[Saved data entries]
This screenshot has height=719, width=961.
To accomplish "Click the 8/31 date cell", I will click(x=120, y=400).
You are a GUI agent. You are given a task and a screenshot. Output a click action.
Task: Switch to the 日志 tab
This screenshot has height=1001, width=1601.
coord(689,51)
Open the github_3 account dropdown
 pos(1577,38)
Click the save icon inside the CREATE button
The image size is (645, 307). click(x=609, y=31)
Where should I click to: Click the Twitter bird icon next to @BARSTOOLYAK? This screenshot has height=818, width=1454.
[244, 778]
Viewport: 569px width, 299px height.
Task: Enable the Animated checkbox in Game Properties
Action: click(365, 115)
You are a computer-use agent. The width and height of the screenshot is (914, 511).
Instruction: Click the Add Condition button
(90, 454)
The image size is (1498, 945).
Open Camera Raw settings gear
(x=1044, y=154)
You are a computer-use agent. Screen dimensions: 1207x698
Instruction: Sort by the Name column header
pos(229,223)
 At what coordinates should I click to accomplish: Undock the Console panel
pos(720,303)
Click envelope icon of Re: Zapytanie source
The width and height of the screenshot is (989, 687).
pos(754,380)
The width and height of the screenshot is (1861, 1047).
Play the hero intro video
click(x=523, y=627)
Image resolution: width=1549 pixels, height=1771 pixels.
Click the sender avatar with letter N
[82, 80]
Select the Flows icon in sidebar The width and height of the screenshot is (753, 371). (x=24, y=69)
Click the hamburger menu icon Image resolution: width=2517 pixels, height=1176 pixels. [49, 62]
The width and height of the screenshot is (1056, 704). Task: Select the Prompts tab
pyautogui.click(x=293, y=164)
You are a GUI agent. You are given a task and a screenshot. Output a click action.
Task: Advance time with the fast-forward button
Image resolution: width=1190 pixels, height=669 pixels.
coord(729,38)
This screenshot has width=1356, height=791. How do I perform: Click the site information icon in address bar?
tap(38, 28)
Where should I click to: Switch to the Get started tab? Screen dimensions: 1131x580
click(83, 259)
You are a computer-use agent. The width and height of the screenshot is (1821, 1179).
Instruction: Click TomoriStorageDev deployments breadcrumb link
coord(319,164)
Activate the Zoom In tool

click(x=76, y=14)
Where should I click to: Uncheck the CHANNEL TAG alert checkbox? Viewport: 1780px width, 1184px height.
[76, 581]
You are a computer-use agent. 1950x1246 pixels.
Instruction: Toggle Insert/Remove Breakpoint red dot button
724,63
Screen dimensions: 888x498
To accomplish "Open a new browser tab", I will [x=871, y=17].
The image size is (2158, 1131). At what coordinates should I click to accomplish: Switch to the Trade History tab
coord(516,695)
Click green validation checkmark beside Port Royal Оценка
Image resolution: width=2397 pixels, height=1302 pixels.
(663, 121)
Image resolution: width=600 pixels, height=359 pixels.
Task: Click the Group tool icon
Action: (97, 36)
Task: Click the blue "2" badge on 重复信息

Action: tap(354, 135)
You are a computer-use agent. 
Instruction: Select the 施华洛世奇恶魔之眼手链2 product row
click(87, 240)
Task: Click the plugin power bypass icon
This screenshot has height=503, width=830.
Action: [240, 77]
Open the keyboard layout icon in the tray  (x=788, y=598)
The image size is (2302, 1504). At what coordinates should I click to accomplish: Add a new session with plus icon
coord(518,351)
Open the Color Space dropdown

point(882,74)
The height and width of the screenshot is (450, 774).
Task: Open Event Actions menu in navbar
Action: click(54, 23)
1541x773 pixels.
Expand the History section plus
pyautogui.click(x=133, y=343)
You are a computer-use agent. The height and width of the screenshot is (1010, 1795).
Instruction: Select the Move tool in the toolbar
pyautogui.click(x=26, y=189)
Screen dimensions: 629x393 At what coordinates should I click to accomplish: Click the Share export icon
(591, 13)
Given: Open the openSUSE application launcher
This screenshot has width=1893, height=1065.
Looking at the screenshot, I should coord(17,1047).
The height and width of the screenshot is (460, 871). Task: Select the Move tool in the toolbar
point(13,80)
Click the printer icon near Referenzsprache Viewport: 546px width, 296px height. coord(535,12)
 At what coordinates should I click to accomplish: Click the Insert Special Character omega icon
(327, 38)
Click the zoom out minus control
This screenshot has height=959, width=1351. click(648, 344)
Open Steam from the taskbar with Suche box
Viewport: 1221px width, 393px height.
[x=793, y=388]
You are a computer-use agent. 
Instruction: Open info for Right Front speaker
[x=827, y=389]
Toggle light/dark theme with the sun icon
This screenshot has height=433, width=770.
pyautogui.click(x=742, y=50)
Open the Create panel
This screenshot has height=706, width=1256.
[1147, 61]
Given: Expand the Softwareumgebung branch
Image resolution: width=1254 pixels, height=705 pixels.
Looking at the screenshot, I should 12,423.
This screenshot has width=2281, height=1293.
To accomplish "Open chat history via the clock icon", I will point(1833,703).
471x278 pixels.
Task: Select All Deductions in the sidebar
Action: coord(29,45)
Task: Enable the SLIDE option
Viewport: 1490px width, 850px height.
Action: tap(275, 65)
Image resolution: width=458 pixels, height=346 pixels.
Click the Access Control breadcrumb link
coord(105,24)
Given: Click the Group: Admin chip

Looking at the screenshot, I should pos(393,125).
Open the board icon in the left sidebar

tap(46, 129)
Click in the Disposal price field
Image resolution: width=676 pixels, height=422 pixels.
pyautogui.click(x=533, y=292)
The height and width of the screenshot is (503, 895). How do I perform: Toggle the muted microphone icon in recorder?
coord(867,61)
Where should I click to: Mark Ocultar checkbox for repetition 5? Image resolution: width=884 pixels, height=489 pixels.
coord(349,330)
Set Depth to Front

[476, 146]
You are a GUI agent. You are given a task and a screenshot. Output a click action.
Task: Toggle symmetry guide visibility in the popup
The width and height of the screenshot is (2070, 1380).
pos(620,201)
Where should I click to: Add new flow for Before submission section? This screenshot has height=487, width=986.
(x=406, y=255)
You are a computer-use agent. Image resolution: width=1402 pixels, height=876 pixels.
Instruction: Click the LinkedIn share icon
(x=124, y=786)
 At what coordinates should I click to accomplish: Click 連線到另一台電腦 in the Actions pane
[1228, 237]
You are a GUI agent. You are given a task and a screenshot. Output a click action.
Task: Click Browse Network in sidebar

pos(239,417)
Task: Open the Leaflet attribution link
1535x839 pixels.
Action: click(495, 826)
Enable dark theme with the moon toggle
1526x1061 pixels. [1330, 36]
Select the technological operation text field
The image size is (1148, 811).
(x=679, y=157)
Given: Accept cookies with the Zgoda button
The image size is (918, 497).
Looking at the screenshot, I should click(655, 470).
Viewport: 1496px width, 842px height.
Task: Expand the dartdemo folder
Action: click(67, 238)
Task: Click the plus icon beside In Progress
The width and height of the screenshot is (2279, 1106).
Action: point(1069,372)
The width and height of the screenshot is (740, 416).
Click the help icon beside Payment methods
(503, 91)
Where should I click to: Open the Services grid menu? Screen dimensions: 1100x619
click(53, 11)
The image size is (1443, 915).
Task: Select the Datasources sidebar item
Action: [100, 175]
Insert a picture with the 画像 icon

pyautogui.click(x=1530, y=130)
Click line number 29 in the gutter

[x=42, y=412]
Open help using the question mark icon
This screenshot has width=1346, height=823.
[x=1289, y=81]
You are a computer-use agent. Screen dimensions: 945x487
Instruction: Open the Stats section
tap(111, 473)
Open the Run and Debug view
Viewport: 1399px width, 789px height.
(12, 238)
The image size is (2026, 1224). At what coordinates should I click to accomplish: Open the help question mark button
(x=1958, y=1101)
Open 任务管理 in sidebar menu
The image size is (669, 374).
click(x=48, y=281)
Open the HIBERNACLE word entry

EXERCISE GOAL ▸ Return the data above in full. Keep every line exactly as it is.

FINISHED EXERCISE ▸
This screenshot has height=719, width=961.
To accomplish "Click the 8/31 date cell", I will click(x=120, y=400).
You are a GUI agent. You are given a task and a screenshot. Output a click action.
Task: Switch to the 日志 tab
This screenshot has height=1001, width=1601.
coord(689,51)
Open the github_3 account dropdown
 pos(1577,38)
Click the save icon inside the CREATE button
The image size is (645, 307). click(x=609, y=31)
Where should I click to: Click the Twitter bird icon next to @BARSTOOLYAK? This screenshot has height=818, width=1454.
[244, 778]
Viewport: 569px width, 299px height.
Task: Enable the Animated checkbox in Game Properties
Action: click(365, 115)
You are a computer-use agent. The width and height of the screenshot is (914, 511).
Instruction: Click the Add Condition button
(90, 454)
The image size is (1498, 945).
Open Camera Raw settings gear
(x=1044, y=154)
You are a computer-use agent. Screen dimensions: 1207x698
Instruction: Sort by the Name column header
pos(229,223)
 At what coordinates should I click to accomplish: Undock the Console panel
pos(720,303)
Click envelope icon of Re: Zapytanie source
The width and height of the screenshot is (989, 687).
pos(754,380)
The width and height of the screenshot is (1861, 1047).
Play the hero intro video
click(x=523, y=627)
Image resolution: width=1549 pixels, height=1771 pixels.
Click the sender avatar with letter N
[82, 80]
Select the Flows icon in sidebar The width and height of the screenshot is (753, 371). (x=24, y=69)
Click the hamburger menu icon Image resolution: width=2517 pixels, height=1176 pixels. [49, 62]
The width and height of the screenshot is (1056, 704). Task: Select the Prompts tab
pyautogui.click(x=293, y=164)
You are a GUI agent. You are given a task and a screenshot. Output a click action.
Task: Advance time with the fast-forward button
Image resolution: width=1190 pixels, height=669 pixels.
coord(729,38)
This screenshot has width=1356, height=791. How do I perform: Click the site information icon in address bar?
tap(38, 28)
Where should I click to: Switch to the Get started tab? Screen dimensions: 1131x580
click(83, 259)
You are a computer-use agent. The width and height of the screenshot is (1821, 1179).
Instruction: Click TomoriStorageDev deployments breadcrumb link
coord(319,164)
Activate the Zoom In tool

click(x=76, y=14)
Where should I click to: Uncheck the CHANNEL TAG alert checkbox? Viewport: 1780px width, 1184px height.
[76, 581]
You are a computer-use agent. 1950x1246 pixels.
Instruction: Toggle Insert/Remove Breakpoint red dot button
724,63
Screen dimensions: 888x498
To accomplish "Open a new browser tab", I will [x=871, y=17].
The image size is (2158, 1131). At what coordinates should I click to accomplish: Switch to the Trade History tab
coord(516,695)
Click green validation checkmark beside Port Royal Оценка
Image resolution: width=2397 pixels, height=1302 pixels.
(663, 121)
Image resolution: width=600 pixels, height=359 pixels.
Task: Click the Group tool icon
Action: (97, 36)
Task: Click the blue "2" badge on 重复信息

Action: tap(354, 135)
You are a computer-use agent. 
Instruction: Select the 施华洛世奇恶魔之眼手链2 product row
click(87, 240)
Task: Click the plugin power bypass icon
This screenshot has height=503, width=830.
Action: [240, 77]
Open the keyboard layout icon in the tray  (x=788, y=598)
The image size is (2302, 1504). At what coordinates should I click to accomplish: Add a new session with plus icon
coord(518,351)
Open the Color Space dropdown

point(882,74)
The height and width of the screenshot is (450, 774).
Task: Open Event Actions menu in navbar
Action: click(54, 23)
1541x773 pixels.
Expand the History section plus
pyautogui.click(x=133, y=343)
You are a computer-use agent. The height and width of the screenshot is (1010, 1795).
Instruction: Select the Move tool in the toolbar
pyautogui.click(x=26, y=189)
Screen dimensions: 629x393 At what coordinates should I click to accomplish: Click the Share export icon
(591, 13)
Given: Open the openSUSE application launcher
This screenshot has width=1893, height=1065.
Looking at the screenshot, I should coord(17,1047).
The height and width of the screenshot is (460, 871). Task: Select the Move tool in the toolbar
point(13,80)
Click the printer icon near Referenzsprache Viewport: 546px width, 296px height. coord(535,12)
 At what coordinates should I click to accomplish: Click the Insert Special Character omega icon
(327, 38)
Click the zoom out minus control
This screenshot has height=959, width=1351. click(648, 344)
Open Steam from the taskbar with Suche box
Viewport: 1221px width, 393px height.
[x=793, y=388]
You are a computer-use agent. 
Instruction: Open info for Right Front speaker
[x=827, y=389]
Toggle light/dark theme with the sun icon
This screenshot has height=433, width=770.
pyautogui.click(x=742, y=50)
Open the Create panel
This screenshot has height=706, width=1256.
[1147, 61]
Given: Expand the Softwareumgebung branch
Image resolution: width=1254 pixels, height=705 pixels.
Looking at the screenshot, I should 12,423.
This screenshot has width=2281, height=1293.
To accomplish "Open chat history via the clock icon", I will point(1833,703).
471x278 pixels.
Task: Select All Deductions in the sidebar
Action: coord(29,45)
Task: Enable the SLIDE option
Viewport: 1490px width, 850px height.
Action: tap(275, 65)
Image resolution: width=458 pixels, height=346 pixels.
Click the Access Control breadcrumb link
coord(105,24)
Given: Click the Group: Admin chip

Looking at the screenshot, I should pos(393,125).
Open the board icon in the left sidebar

tap(46, 129)
Click in the Disposal price field
Image resolution: width=676 pixels, height=422 pixels.
pyautogui.click(x=533, y=292)
The height and width of the screenshot is (503, 895). How do I perform: Toggle the muted microphone icon in recorder?
coord(867,61)
Where should I click to: Mark Ocultar checkbox for repetition 5? Image resolution: width=884 pixels, height=489 pixels.
coord(349,330)
Set Depth to Front

[476, 146]
You are a GUI agent. You are given a task and a screenshot. Output a click action.
Task: Toggle symmetry guide visibility in the popup
The width and height of the screenshot is (2070, 1380).
pos(620,201)
Where should I click to: Add new flow for Before submission section? This screenshot has height=487, width=986.
(x=406, y=255)
You are a computer-use agent. Image resolution: width=1402 pixels, height=876 pixels.
Instruction: Click the LinkedIn share icon
(x=124, y=786)
 At what coordinates should I click to accomplish: Click 連線到另一台電腦 in the Actions pane
[1228, 237]
You are a GUI agent. You are given a task and a screenshot. Output a click action.
Task: Click Browse Network in sidebar

pos(239,417)
Task: Open the Leaflet attribution link
1535x839 pixels.
Action: click(495, 826)
Enable dark theme with the moon toggle
1526x1061 pixels. [1330, 36]
Select the technological operation text field
The image size is (1148, 811).
(x=679, y=157)
Given: Accept cookies with the Zgoda button
The image size is (918, 497).
Looking at the screenshot, I should click(655, 470).
Viewport: 1496px width, 842px height.
Task: Expand the dartdemo folder
Action: click(67, 238)
Task: Click the plus icon beside In Progress
The width and height of the screenshot is (2279, 1106).
Action: point(1069,372)
The width and height of the screenshot is (740, 416).
Click the help icon beside Payment methods
(503, 91)
Where should I click to: Open the Services grid menu? Screen dimensions: 1100x619
click(53, 11)
The image size is (1443, 915).
Task: Select the Datasources sidebar item
Action: [100, 175]
Insert a picture with the 画像 icon

pyautogui.click(x=1530, y=130)
Click line number 29 in the gutter

[x=42, y=412]
Open help using the question mark icon
This screenshot has width=1346, height=823.
[x=1289, y=81]
You are a computer-use agent. Screen dimensions: 945x487
Instruction: Open the Stats section
tap(111, 473)
Open the Run and Debug view
Viewport: 1399px width, 789px height.
(12, 238)
The image size is (2026, 1224). At what coordinates should I click to accomplish: Open the help question mark button
(x=1958, y=1101)
Open 任务管理 in sidebar menu
The image size is (669, 374).
click(x=48, y=281)
Open the HIBERNACLE word entry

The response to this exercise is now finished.